Aim of the exercise
Count how many lines of the entries below contain the string "BEWERTUNGEN" and give only that number.

Target pointing data:

--------------------------------------------------

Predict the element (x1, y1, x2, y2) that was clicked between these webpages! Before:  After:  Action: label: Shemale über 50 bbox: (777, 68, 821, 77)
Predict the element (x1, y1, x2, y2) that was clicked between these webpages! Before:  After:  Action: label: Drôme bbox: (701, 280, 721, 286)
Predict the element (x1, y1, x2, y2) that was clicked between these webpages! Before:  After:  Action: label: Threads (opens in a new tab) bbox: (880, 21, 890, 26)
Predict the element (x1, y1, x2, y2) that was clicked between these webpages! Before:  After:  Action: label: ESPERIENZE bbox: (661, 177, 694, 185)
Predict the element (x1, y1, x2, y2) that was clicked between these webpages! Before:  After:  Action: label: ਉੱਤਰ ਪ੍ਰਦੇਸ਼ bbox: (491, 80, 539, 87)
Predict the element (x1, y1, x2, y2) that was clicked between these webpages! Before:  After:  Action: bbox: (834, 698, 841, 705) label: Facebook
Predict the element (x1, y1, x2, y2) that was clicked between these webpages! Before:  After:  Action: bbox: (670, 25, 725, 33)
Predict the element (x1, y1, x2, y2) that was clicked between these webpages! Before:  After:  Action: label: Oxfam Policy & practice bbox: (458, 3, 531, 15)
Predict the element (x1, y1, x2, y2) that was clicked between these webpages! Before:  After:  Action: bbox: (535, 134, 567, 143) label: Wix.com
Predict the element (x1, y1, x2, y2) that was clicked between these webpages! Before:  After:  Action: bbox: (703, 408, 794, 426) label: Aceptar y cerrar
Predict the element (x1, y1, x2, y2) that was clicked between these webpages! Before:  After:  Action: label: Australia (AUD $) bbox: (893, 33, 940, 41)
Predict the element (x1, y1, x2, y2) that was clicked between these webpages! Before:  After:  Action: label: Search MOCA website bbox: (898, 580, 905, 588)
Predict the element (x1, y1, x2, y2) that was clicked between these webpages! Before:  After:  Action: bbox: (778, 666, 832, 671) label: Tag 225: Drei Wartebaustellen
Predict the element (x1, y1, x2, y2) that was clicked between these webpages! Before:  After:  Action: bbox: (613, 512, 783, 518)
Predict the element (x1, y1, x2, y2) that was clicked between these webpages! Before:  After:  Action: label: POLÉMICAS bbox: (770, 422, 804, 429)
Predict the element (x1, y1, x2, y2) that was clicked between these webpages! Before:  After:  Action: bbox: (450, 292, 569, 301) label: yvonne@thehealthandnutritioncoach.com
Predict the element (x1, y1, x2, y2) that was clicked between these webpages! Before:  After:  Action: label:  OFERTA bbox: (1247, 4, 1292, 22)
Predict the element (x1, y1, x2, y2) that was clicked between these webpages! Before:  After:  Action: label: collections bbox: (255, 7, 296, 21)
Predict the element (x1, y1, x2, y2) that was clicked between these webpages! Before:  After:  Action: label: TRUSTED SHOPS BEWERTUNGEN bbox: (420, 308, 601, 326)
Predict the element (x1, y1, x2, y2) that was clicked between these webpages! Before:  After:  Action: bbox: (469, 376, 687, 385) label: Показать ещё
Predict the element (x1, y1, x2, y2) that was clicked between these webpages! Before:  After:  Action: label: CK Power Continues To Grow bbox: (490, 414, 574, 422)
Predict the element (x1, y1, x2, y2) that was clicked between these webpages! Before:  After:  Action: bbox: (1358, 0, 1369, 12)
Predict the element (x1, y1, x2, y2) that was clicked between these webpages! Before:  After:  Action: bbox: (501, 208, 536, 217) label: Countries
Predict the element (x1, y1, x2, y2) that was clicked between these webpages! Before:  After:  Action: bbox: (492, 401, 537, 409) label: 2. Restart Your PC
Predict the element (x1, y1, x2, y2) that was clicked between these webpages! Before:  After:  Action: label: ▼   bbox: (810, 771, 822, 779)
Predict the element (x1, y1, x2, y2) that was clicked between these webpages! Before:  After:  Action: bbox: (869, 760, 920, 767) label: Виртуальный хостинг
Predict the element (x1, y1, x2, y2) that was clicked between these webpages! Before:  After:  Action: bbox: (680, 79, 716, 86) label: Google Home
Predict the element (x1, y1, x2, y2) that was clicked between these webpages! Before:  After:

--------------------------------------------------

The response
1